━━━ Passage to read

A new form of wind turbine that’s efficient and unobtrusive and will allow millions of people to generate electricity cheaply. RidgeBlade took first prize at a major European open innovation contest.
Dean Gregory, United Kingdom
The annual Postcode Lottery Green Challenge is a major open innovation competition held in the Netherlands to encourage the creation of green products and services. It is open to individual inventors and companies from around the world who are tasked with coming up with ideas that should directly reduce greenhouse gas emissions. The open innovation winners not only receive a huge cash reward, but the contest also provides ongoing support to implement their ideas.
Open Innovation is a Catalyst for Ideas
The Green Challenge demonstrates how an open innovation contest can be a great catalyst for bringing out ideas from inventors from different countries as it taps into their creativity, passion, and enthusiasm.
The RidgeBlade was designed by Dean Gregory and the Power Collective, a UK-based company that develops practical and environmentally sympathetic and sustainable energy solutions. It is a low-cost rooftop turbine that captures wind power in low-wind conditions, and unlike the “propeller on a stick” turbines it’s easy on the eye - a fact that should address local authority planning rules which have dealt a blow to many a previous wind turbine invention. Gregory’s system houses small cylindrical turbines positioned horizontally along the apex of a roof.

━━━━━━
━━━ Data

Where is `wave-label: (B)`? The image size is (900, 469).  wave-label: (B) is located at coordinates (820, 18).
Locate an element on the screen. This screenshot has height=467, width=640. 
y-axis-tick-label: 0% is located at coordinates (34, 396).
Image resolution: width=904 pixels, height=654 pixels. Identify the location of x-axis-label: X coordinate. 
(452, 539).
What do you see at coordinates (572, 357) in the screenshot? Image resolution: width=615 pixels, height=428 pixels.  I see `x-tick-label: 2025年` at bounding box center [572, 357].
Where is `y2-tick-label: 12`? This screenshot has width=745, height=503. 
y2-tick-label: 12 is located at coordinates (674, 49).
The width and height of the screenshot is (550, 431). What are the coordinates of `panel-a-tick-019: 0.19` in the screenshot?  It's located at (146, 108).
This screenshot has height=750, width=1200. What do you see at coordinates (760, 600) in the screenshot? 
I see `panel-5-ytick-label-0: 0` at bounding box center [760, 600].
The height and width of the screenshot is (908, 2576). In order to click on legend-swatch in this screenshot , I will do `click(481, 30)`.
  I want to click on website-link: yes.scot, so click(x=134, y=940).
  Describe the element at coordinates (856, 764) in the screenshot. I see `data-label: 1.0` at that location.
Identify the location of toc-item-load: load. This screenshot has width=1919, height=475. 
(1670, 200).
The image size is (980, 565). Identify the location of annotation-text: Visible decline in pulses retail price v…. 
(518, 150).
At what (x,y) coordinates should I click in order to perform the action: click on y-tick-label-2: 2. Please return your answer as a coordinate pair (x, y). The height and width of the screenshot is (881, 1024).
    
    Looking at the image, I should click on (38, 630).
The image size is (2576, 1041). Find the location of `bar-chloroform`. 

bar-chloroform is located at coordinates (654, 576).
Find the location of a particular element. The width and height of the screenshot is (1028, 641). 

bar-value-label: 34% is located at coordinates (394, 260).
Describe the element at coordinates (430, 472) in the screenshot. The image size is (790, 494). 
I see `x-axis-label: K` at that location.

━━━━━━

■ Activity
Pick up the article on the RidgeBlade rooftop wind turbine after its last sentence and continue writing it.

■ Answer for the task
Ensuring that new green products do not present an eye sore is a key part of the environmental competition. The RidgeBlade turbine will be color-matched to any roof and it only adds 20-30 cm to its height. In addition, it can be integrated into the roofs of new-build houses.
Wind Speed Research
The idea for RidgeBlade was borne out of research into urban wind speeds. The Power Collective measured wind speeds in and around roofs and discovered that just above the ridge line, at the point of the apex, the wind travels three times faster than the ambient wind speed. This is similar to what happens with planes when the wind has to travel faster to get over wings.
The faster ridge line wind speed means that there is nine times more energy available, and so a turbine does not need to be large. And even on fairly still days the system should be able to generate electricity.
A RidgeBlade of 6.5 m long is optimized for wind speeds of between 7 kph and 60 kph (the average wind speed in the UK is 20 kph) and will generate 20 kilowatt hours which should cover an average home’s daily needs. Any electricity that is not used goes back into the grid which utility companies will pay for.
To address concerns that wind turbines are noise pollutants that irritate neighbors the Power Collective invested considerable research and development time into creating ways of making the unit quiet and vibration free. In fact much of their patent deals with these issues.
The prize money for the open innovation competition means that the Power Collective can concentrate on bringing their invention to market. They hope to be in full production mode by the end of 2010.